On Tuesday night, the New York Mets will take on the Kansas City Royals in Game 1 of the 2015 World Series.
According to Google, these are the top questions related to the baseball championship. Are you asking the same questions? We've got you covered.
1. When does the World Series start?
The World Series starts Tuesday, October 27 at 8:07 p.m. ET in Kansas City, Missouri.
2. Who is in the World Series?
The two teams competing are the New York Mets, representing the National League, and the Kansas City Royals, representing the American League.
3. Who won the World Series last year?
4. Who is favored to win the World Series?
According to OddShark.com, the Vegas odds are dead even heading into game 1.
5. When was the last time the Mets won the World Series?

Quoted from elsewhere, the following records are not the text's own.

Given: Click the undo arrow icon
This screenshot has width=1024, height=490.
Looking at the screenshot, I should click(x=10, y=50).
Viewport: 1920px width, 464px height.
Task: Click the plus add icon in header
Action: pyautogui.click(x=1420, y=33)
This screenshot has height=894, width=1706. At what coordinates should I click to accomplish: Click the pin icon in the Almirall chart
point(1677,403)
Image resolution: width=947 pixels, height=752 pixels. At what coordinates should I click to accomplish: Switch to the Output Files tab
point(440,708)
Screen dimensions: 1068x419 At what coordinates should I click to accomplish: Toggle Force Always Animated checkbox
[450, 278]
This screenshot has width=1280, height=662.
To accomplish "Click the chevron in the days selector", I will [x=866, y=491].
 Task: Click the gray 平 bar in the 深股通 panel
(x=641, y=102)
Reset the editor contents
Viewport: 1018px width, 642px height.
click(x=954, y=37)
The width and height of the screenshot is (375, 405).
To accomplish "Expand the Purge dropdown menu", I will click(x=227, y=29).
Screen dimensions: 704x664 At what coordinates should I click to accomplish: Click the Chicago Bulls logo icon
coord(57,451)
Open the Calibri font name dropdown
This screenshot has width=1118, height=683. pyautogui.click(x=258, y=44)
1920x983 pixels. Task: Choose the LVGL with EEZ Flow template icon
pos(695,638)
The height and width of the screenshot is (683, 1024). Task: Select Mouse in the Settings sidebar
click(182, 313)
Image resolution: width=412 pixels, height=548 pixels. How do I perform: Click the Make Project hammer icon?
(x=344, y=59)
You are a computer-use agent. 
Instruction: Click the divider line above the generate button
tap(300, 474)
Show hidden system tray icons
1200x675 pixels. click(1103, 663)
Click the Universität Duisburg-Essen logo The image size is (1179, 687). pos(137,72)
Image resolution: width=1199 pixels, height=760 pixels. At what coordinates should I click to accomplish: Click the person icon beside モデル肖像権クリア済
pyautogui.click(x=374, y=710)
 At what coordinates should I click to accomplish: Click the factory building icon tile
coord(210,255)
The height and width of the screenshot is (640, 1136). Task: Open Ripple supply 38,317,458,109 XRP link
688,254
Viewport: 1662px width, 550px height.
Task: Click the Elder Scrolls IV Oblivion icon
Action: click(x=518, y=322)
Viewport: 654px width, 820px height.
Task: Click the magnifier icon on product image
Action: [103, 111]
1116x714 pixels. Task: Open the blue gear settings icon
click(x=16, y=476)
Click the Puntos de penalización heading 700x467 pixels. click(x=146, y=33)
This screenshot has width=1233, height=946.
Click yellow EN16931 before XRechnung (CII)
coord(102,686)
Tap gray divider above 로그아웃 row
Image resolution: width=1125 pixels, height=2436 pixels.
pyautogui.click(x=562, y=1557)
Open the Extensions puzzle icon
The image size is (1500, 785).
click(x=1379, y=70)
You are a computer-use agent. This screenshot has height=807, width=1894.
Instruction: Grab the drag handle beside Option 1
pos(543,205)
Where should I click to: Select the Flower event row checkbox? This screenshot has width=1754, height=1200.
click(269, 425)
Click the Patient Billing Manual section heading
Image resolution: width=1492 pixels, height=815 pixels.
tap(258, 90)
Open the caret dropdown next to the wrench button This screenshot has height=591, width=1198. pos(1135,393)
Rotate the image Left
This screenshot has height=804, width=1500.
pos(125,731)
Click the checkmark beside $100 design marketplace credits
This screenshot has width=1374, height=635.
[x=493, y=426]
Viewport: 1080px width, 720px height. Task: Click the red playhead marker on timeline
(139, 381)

The last time the Mets won the World Series was in 1986 when they defeated the Boston Red Sox in seven games. The series is widely remembered for one of the most memorable plays in baseball history when in game 6, a slow ground ball hit by the Mets' Mookie Wilson bounced through Red Sox first baseman Bill Buckner's legs, allowing the winning run to score and the Mets to avoid elimination. The Mets then clinched the series with an 8-5 victory in Game 7.
6. Where do the Mets play?
The Mets play at Citi Field in Flushing Meadows in the New York City borough of Queens.
7. How many home runs has Daniel Murphy hit in the postseason?
The Mets' star infielder has hit seven home runs this postseason, becoming the first player to homer in six consecutive playoff games. (Carlos Beltran previously held the record of five with the Houston Astros in 2004.) His seven home runs in a postseason also put him in a four-way-tie for fourth in baseball history. If he were to hit two more home runs, he will have the most home runs in a single postseason in baseball history, overtaking Barry Bonds, Nelson Cruz and Carlos Beltran.
8. Why do the Royals have home field advantage in the World Series?
The Royals have home field advantage in the World Series because the American League won the All-Star Game. In 2003, former MLB commissioner Bud Selig made the rule stating that home field advantage in the World Series would go to the team that won that year's All-Star Game.